Das ZDF eröffnet seinen jüngsten Sonntagabendfilm mit einem Rückblick auf den ersten Teil, womit Fernsehenden mit eher schwachem Gedächtnis oder jenen, die die Ausstrahlung von «Die Müttermafia» vor rund einem Jahr gar gänzlich verpasst haben, zumindest die theoretische Chance eingeräumt wird, die Handlung der Fortsetzung nachvollziehen zu können. Tröstend dürfte auf etwas verwirrte Zuschauer der Umstand wirken, dass auch Hauptdarstellerin Annette Frier als Conny eher von den Ereignissen überrumpelt wird, als dass sie Herrin der Lage wäre. Die ganz zentrale Rolle spielt dabei Anton, dargestellt von Roeland Wiesnekker, an den sie ihr Herz verloren hat – unsicher, ob er ihre Gefühle schlussendlich erwidern oder am Ende doch mit einer leichtlebigen Blondine durchbrennen wird. Dass ihr Noch-Ehemann, dessen unerwarteter Scheidungswunsch ihr sorgenfrei dahinplätscherndes Leben überhaupt erst in den Wasserfall verwandelt hatte, in dessen Strömung sie nun Halt sucht, langsam zu erkennen beginnt, was er an seiner Gemahlin hatte, verschärft das Gefühlschaos noch. Die Pubertät ihrer Tochter, die Abneigung der Sechsjährigen ihres Traummanns gegen ihre Person und das nicht minder chaotische Leben ihres freundschaftlichen Umfelds tragen darüber hinaus nur bedingt dazu bei, die Situation zu entspannen.

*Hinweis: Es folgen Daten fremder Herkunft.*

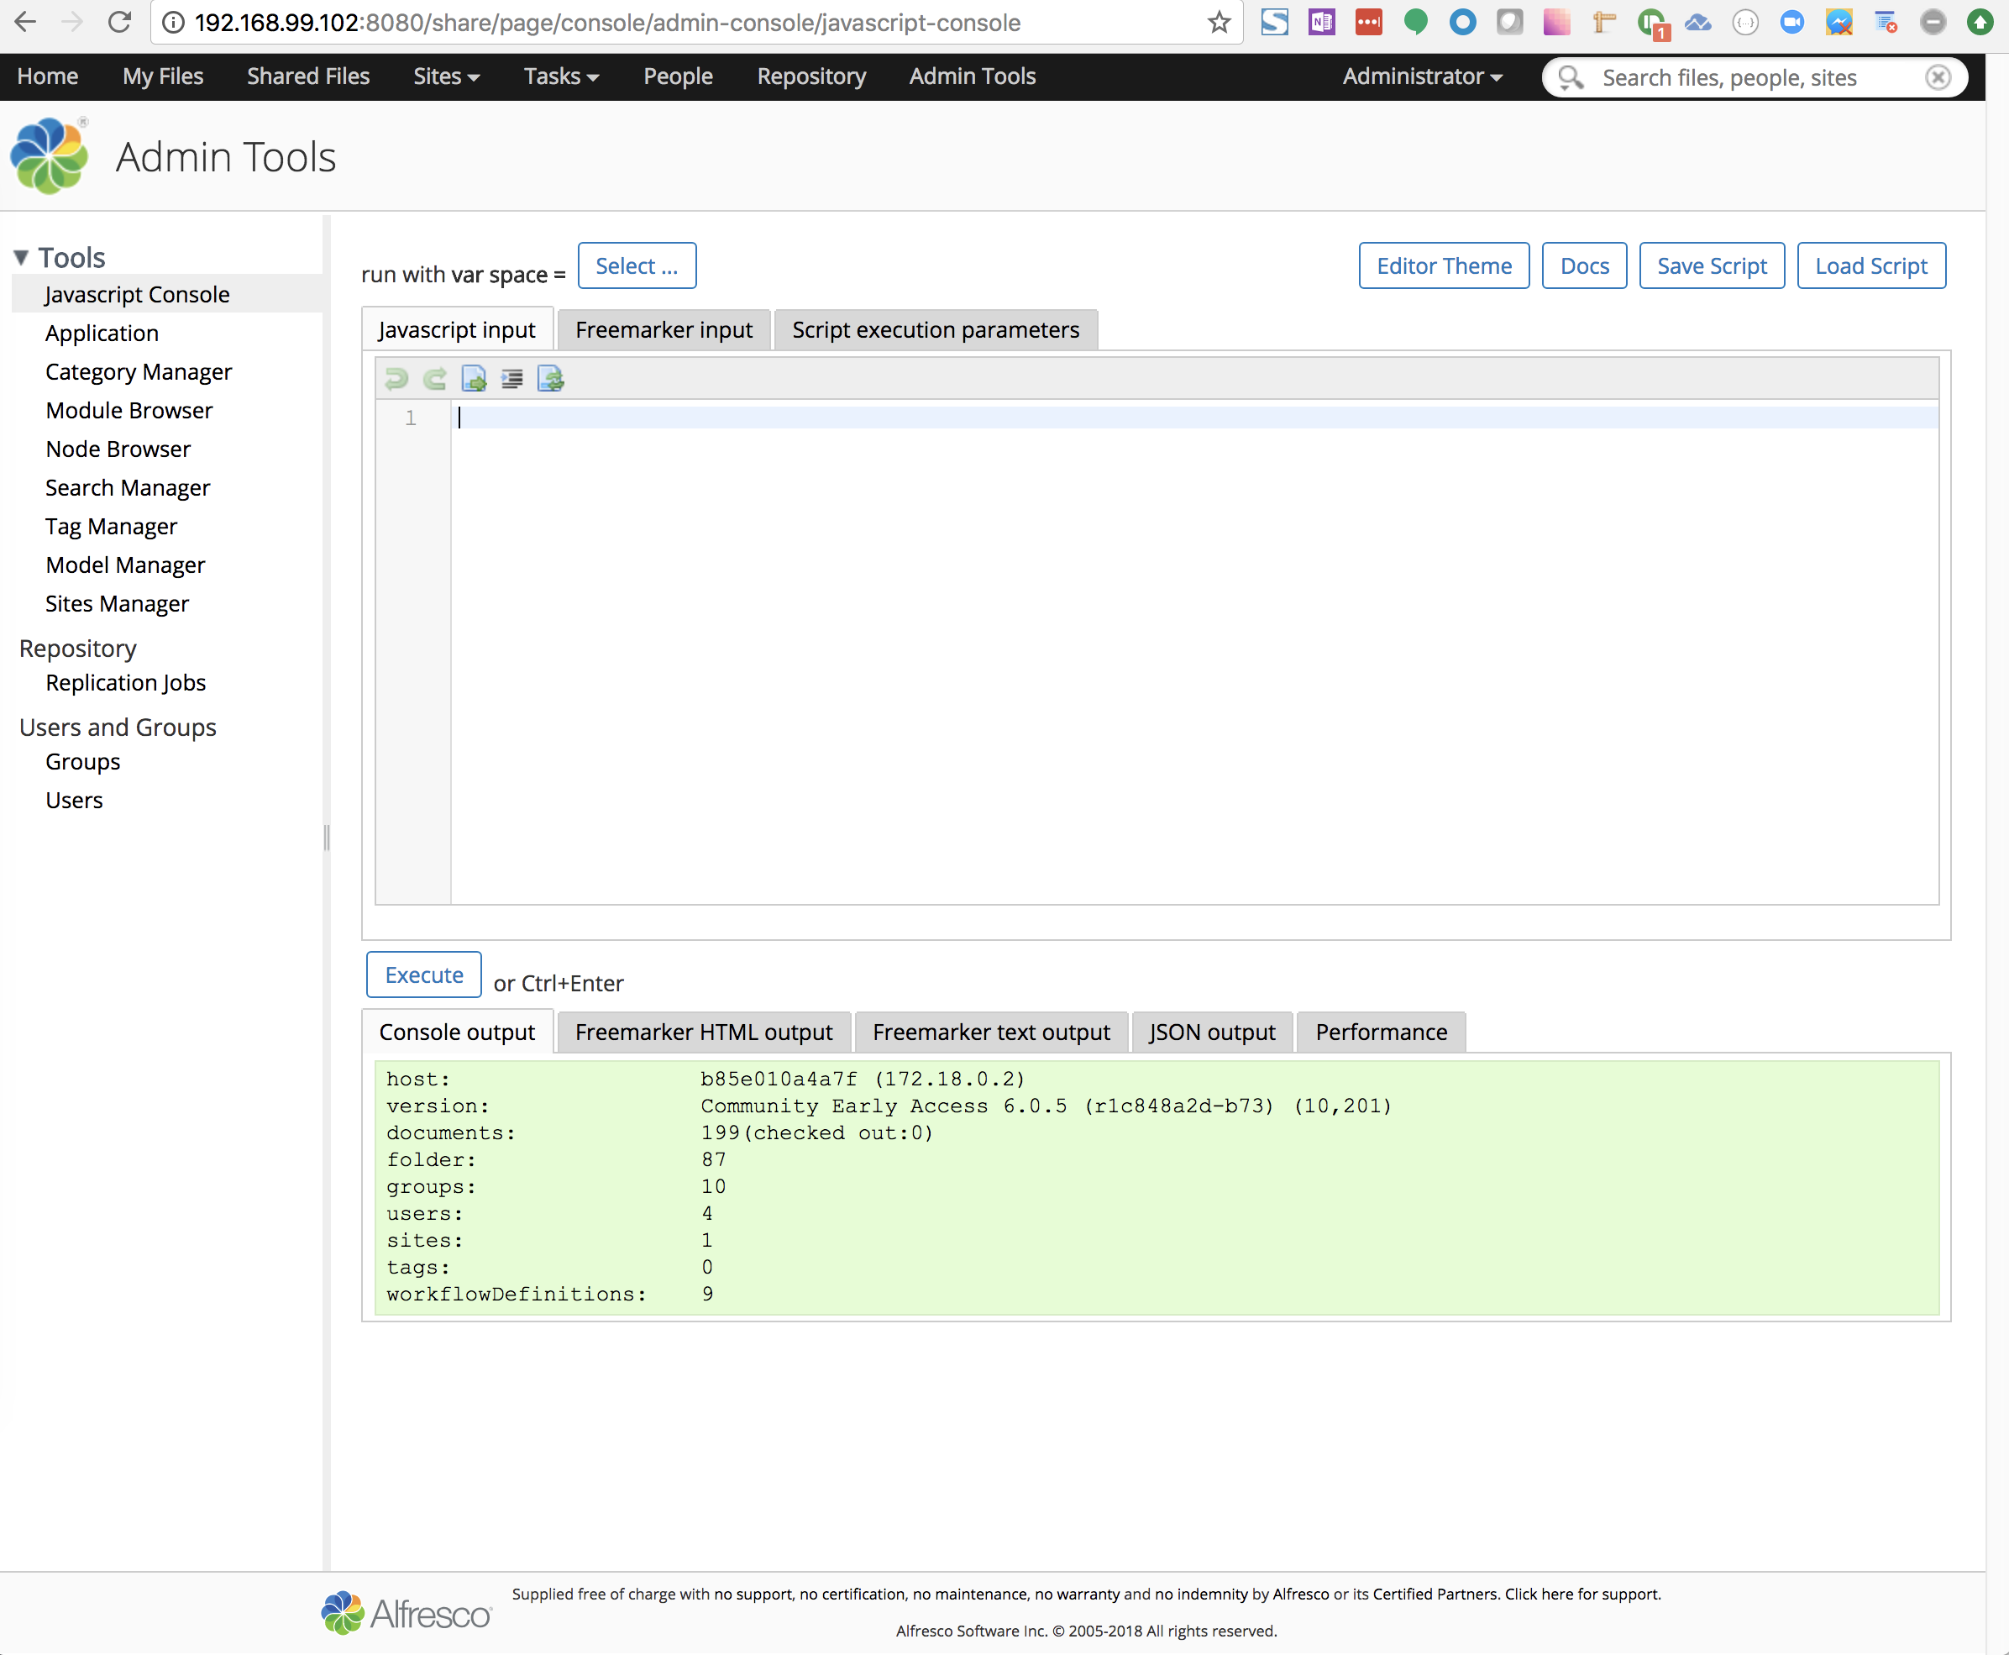The image size is (2009, 1655).
Task: Click the document with green arrow icon
Action: pyautogui.click(x=474, y=379)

Die sprunghafte Handlung ist dabei nicht nur dem ZDF zuzuschreiben, sondern geht auch auf die Autorin der Romanvorlage, Kerstin Gier, zurück, deren bekanntestes Werk die ebenfalls in Teilen verfilmte Trilogie „Liebe geht durch alle Zeiten“ sein dürfte. Gier hat seit 2005 insgesamt vier Erzählungen über das unstete Leben der Protagonistin verfasst und ein unzweifelhaftes Talent für griffige Titel – ihr Druckwerk ging als „Die Patin“ über den Ladentisch, was dem Sender wohl zu wenig auf den Erstling verwies, weshalb es der grauenhaft ungelenke Name «Die Müttermafia-Patin» tatsächlich in dieser Form in die Programmübersichten schaffte und damit ein neues, unrühmliches Kapitel in der langen Geschichte der peinlichen deutschen Filmbezeichnungen aufschlug. Verständlich, dass Annette Frier selbst den Titel nicht in den Mund nehmen möchte und auf ihrer offiziellen Internetpräsenz lieber von „Die Patin“ spricht.

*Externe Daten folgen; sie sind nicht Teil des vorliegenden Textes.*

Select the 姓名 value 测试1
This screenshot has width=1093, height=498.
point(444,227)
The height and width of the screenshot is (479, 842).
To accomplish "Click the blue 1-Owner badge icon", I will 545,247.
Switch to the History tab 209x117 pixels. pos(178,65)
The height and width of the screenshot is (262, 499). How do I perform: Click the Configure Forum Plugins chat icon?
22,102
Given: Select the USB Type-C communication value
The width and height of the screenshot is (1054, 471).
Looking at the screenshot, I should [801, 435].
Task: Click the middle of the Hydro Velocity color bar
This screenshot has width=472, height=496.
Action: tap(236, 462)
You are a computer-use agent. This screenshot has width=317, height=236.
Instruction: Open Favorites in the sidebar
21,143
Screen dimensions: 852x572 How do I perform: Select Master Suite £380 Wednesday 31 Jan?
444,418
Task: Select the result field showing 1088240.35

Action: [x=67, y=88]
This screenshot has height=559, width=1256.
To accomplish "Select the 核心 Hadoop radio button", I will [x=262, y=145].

Tatsächlich gewinnt man den Eindruck, dass sich die Produzenten ganz und gar auf den Geschmack und das Talent der Hauptdarstellerin verlassen haben, ist sie doch mit die einzige Konstante des Werks. Ihr Schauspiel macht den Film unterm Strich durchaus sehenswert, woran auch Roeland Wiesnekker einen Anteil hat. Er verkörpert einen Typ Mann, der es in der aalglatten Welt der ZDF-Unterhaltungsfilme sonst nur selten auf den Bildschirm schafft, da der ungewohnte Eindruck entsteht, dass die Figur des Anton wirklich mehr ist, als nur ein Spiegelbild klischeebeladener weiblicher Sehnsüchte, sondern ganz reale Eigenschaften besitzt. Das Hin und Her der beiden Rollen ist so chaotisch wie interessant und die verkrampft-charmanten Begegnungen der beiden stellen unzweifelhaft die Höhepunkte des Films dar.

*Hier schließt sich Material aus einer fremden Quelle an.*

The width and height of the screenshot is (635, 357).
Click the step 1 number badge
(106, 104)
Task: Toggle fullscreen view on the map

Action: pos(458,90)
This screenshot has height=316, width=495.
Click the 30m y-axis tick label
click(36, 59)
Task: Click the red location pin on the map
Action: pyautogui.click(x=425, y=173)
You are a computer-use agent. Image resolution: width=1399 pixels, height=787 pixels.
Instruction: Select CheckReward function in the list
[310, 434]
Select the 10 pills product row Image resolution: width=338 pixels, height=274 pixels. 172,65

Dass es diesen Höhepunkten und ganz im Allgemeinen der Erzählung an sich jedoch über weite Strecken an einem roten Faden mangelt, trübt den Genuss des Betrachters deutlich. Die Handlung will ein authentisches und damit facettenreiches Leben nachzeichnen, scheitert aber daran, eine Balance zwischen Relevantem und Nebensächlichem zu finden. Stattdessen wird der Zuschauer in Überschallgeschwindigkeit von neuen Eindrücken und Ereignissen überhäuft, was eine stimmige Geschichte vereitelt. Weder ist ein klarer Anfang, noch ein eindeutiges Ende auszumachen – und die Strecke dazwischen wird im wilden Wechsel variantenreicher Gangarten absolviert. Die verschiedenen Stilmittel, wie das visualisierte Wunschdenken von Conny, würden einem Film mit gelungenem Rhythmus gut tun, hier hingegen untermauern sie den chaotischen Gesamteindruck nur noch.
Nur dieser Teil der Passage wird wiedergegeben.